** DOCUMENT EXTRACT **
When were You Going to Tell Us?

Aug. 6, 2007
If it doesn't come out of their mouth during the firefighter's oral interview, it didn't happen.

What have you left out?

We tell candidates just like the Tin Man in the Wizard of Oz we're not going to give you anything you don't already have. We're just going to show you where it's at. You may be leaving important stuff out of your oral board presentations. The following are segments from our son Captain Rob's coaching sessions.

Two recent candidates left out they were Eagle Scouts. Is that important? Yea!

Although this was a firefighter in Kansas this candidate forgot to include in his oral interview that he grew up in the Las Vegas area and was testing to come back home to Vegas.

Like many, this candidate only mentioned that he was in the military. Which branch? Marines. We're you stationed overseas. Yep. Where? Okinawa and Japan. Did they prepare you with cultural diversity classes before you went to Japan? Yes. So you were taught and lived in a cultural diverse country. I guess. A lot better than just I was in the military. When were you going to tell us?

** PARTS OF THE EXERCISE **
1. Answer the following questions using the article on firefighter oral interviews.
(a) What date appears at the top of the article?
(b) What did two recent candidates leave out?
(c) Where was the candidate who served in the Marines stationed overseas?
2. Reproduce the passage of the article on firefighter oral interviews from "Although this was" to "home to Vegas.".

Stored data entries
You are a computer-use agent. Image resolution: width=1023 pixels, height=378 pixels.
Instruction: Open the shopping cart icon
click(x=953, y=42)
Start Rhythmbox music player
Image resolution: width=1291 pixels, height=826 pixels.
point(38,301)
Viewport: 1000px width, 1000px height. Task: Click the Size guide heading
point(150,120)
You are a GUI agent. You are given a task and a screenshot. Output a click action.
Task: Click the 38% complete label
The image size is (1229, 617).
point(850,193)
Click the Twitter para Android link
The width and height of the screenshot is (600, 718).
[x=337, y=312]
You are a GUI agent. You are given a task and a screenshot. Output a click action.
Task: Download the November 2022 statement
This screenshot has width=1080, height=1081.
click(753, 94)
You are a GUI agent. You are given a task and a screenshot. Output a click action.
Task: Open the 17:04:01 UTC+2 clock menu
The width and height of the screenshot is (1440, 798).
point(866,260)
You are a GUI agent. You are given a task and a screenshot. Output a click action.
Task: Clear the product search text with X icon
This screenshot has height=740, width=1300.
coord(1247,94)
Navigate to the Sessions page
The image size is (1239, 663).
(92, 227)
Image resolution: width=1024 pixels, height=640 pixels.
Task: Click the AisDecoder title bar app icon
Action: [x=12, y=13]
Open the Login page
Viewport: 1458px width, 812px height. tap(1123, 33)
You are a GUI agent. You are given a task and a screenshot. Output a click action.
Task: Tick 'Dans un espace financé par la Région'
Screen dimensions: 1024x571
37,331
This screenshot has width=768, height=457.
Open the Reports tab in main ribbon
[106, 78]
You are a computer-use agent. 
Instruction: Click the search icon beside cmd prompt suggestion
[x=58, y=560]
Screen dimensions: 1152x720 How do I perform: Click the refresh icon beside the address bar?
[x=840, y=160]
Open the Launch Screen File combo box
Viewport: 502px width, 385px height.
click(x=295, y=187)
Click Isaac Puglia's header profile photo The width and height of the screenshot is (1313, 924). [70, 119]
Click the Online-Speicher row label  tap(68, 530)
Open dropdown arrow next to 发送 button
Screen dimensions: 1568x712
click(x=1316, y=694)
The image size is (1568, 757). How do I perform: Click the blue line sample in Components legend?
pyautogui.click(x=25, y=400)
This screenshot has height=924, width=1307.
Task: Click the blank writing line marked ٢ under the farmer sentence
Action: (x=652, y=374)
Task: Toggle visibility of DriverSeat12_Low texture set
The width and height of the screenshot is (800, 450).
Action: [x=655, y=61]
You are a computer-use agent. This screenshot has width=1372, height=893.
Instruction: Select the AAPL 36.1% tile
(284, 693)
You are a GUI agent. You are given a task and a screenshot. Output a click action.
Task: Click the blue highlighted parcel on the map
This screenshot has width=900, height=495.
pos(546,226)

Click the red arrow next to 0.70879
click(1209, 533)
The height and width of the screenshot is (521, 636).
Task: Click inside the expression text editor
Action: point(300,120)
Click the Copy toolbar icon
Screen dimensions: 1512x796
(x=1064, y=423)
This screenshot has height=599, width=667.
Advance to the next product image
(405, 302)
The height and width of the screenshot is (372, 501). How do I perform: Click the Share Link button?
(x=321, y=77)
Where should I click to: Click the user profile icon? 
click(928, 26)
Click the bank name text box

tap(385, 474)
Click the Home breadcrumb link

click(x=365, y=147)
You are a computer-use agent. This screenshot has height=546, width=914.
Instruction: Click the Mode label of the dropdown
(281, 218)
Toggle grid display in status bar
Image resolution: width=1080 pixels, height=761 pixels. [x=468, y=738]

** ANSWER SECTION **
1.
(a) Aug. 6, 2007
(b) That they were Eagle Scouts
(c) Okinawa and Japan

2.
Although this was a firefighter in Kansas this candidate forgot to include in his oral interview that he grew up in the Las Vegas area and was testing to come back home to Vegas.